Gackt singles chronology
| "Todokanai Ai to Shitteita..." (2005) | "Redemption" (2006) | "Love Letter" (2006) |

Music video
- "Redemption" on YouTube

= Redemption (Gackt song) =

"Redemption" is a song recorded by Japanese musician Gackt and released as a single on January 25, 2006, by Nippon Crown. "Redemption" serves as the theme song for the video game Dirge of Cerberus: Final Fantasy VII, while the B-side, "Longing", is also used in the game as an insert song.
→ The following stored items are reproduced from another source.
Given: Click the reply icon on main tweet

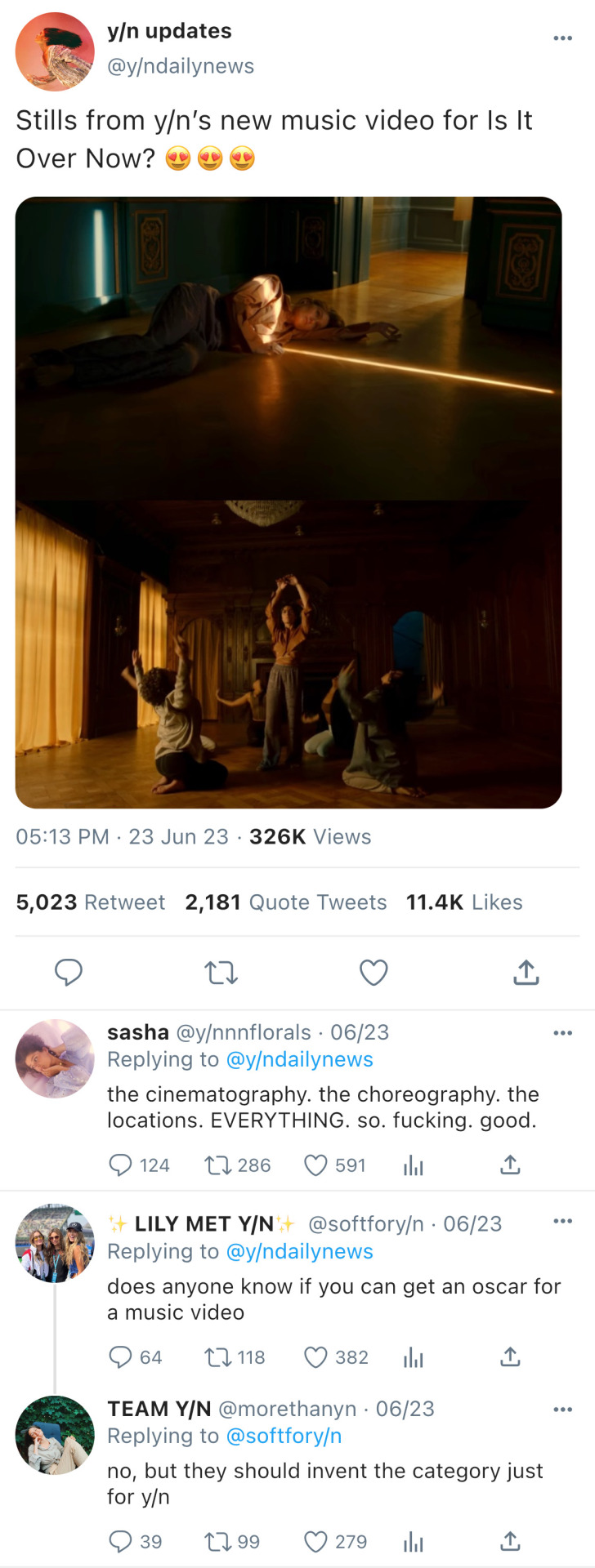Looking at the screenshot, I should 68,972.
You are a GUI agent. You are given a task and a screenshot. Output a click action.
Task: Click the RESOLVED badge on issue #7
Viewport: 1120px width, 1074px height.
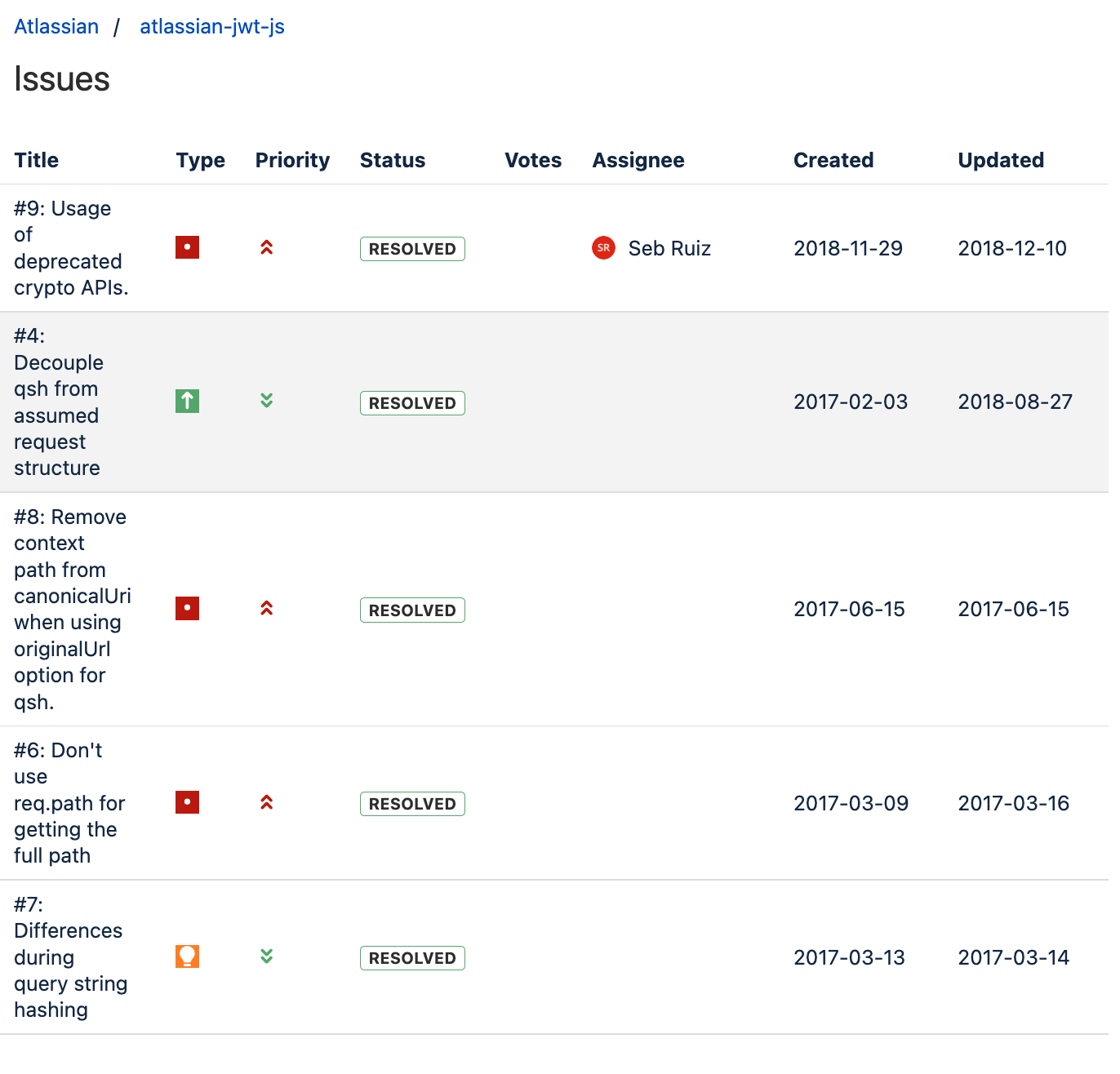(412, 958)
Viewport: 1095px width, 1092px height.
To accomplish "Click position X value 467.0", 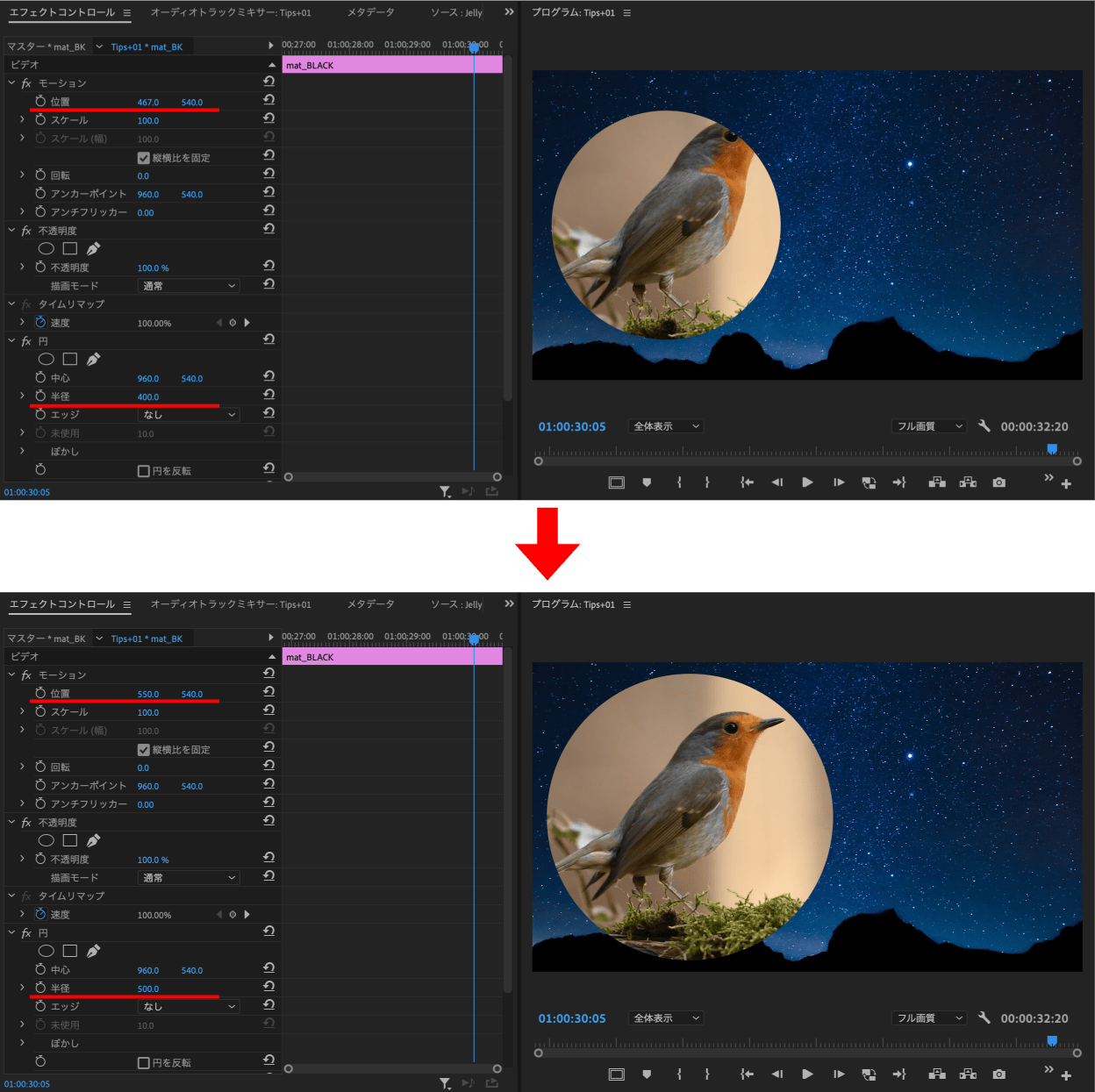I will [147, 103].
It peaked at third place on the Oricon singles chart and charted for twelve weeks. In 2006, it was the 83rd best selling single with sales of 124,955 copies, making it to be Gackt's eighth best selling single. It was certified gold by RIAJ.

==Summary==
In late 2005, Gackt was involved with the Final Fantasy VII franchise, for Square Enix's PlayStation 2 video game Dirge of Cerberus, released on January 26, 2006. Gackt composed and performed two theme songs for the game, "Longing" and "Redemption", and were released as a single, separately from the game's original soundtrack, but were included in its release a month later. For the game's ending theme, "Redemption", the staff originally planned for it to be a ballad, but Gackt decided to make it a rock song instead. Upon hearing Gackt's ideas, the staff were pleased with the direction in which he had gone.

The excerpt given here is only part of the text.